If you’re experiencing extreme nausea, excessive vomiting, or ongoing sickness into the second trimester, you’re one of many mamas who experience morning sickness (or all-day sickness for many of us!) If this nausea is interfering with your appetite, weight, or energy, you could be suffering from Hypermesis Gravidium– a pregnancy related illness caused by hormonal fluctuation. There are several ways to ease HG, including diet change, keeping hydrated, grazing so you are never ‘over full’ or hungry, light exercise or meditation, and using natural nausea reducers, such as ginger. In severe cases, medication can be prescribed by a physician if necessary.

Nausea, of any severity, can cause reduced weight gain– and even weight loss– in the first trimester, but rest assured as long as you are eating healthy, taking vitamins, and staying hydrated, the baby will get enough nutrients to develop normally!

3) Understanding ‘Diet’

When we talk about diet, we associate it with deprivation, ‘rabbit food’, and trying to lose weight, which causes a lot of confusion– especially for pregnant women, since they are being weighed every month (or more often!). Traditionally, ‘diet’ simply refers to what is being consumed by an individual, and everyone should use this more organic definition. When moms understand that their diet can have a strong impact on their pregnancy, and better understand how food fuels the body, they can have a healthier pregnancy.

With that being said, Dr. Angevine has collaborated with us to develop these additional guidelines for pregnant women struggling to gain the recommended amount of weight.

4) Fats & Carbs

A ‘diet’ that demands fats and carbs? Yes Please! But to be more specific, we’re talking healthy fats and adding additional carbohydrates that are also more closely naturally derived from plants.

Some Excellent Food to Try:

  • Real Organic Nut Butters
  • Walnuts, Pumpkin/Sunflower Seeds, Almonds, Pistachios
  • Steel Cut Oats
  • Flax Seed
  • Greek Yogurt
  • Olive (no heat) or Coconut (low heat) Oil
  • Real Butter (forget the processed stuff, opt for organic, natural types)

Additional carbs in your diet as a pregnant or nursing mama are essential to maintaining energy and health. While we typically think of limiting these items in our diet, fats and carbohydrates provide heart healthy properties and essential nutrients that will help you stay strong, and help fuel you and your baby, both during pregnancy, and while breastfeeding.

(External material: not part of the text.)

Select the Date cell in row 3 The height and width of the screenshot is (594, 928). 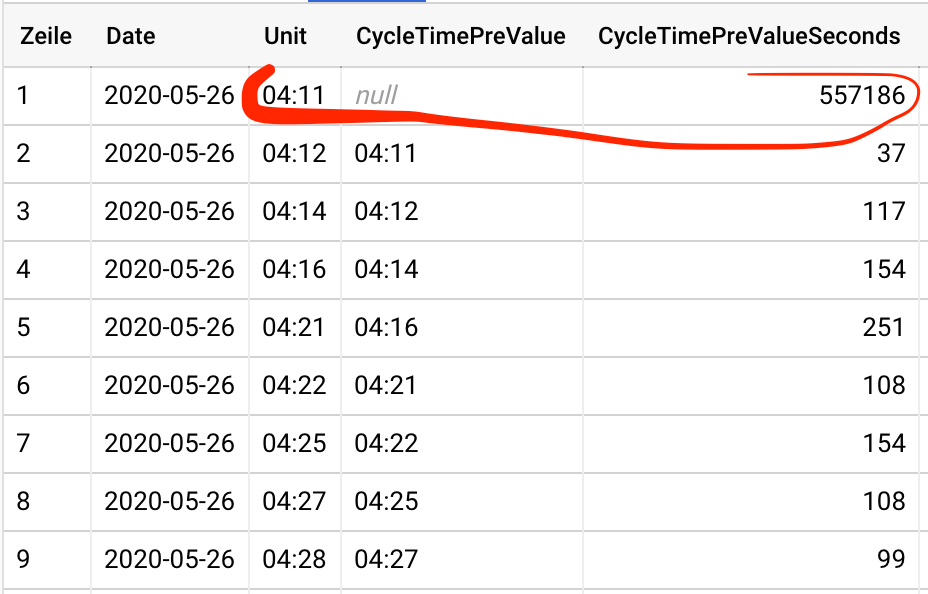[x=169, y=211]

Lots of moms are concerned about eating too much, but the bigger concern is eating too much of the wrong things! So go ahead, finish off that delicious avocado or quinoa salad… Just skip on that second serving of ice cream!

5) Flex a Little

Working out to help gain weight– it has a TON of benefits. You’ll feel more energized, you’ll be in great shape during pregnancy and have more endurance (this will help during labor!), many pregnant moms who exercise find their body bounces back better after delivery, and surprisingly, weighted exercises will help you gain healthy weight– Muscle! It is safe to perform almost all weight lifting and weight bearing exercises you did before pregnancy, as long as you’re using proper body mechanics & listening to your body. If you weren’t previously doing weight-training, talk to your doctor about your personal limitations, and seek out a specialized prenatal exercise program like Knocked-Up Fitness and Wellness Prenatal DVDs. Remember, exercising to build muscle and gain energy can help your pregnancy progress healthfully, but never exercise yourself to exhaustion!

Finally, since we’re talking about weight– remember that pregnancy is a time to gain weight healthfully, it’s all for your beautiful baby (or babies!!). If you’re concerned you are gaining too little, or too much, be sure to talk to your doctor to review what is a healthy weight range for your pregnancy!

2 Comments

  • Posted December 2, 2014
    by Lovely

    Thank you for the small tips yet gives so much learning for us pregnant people! Its one of our biggest problem.

  • Posted February 18, 2015
    by Delores Lyon

    These are some really wonderful tips! Thank you so much for sharing them. I am pregnant for the first time, and so so nervous about taking care of my child. I will definitely make sure to not go too crazy with the food cravings.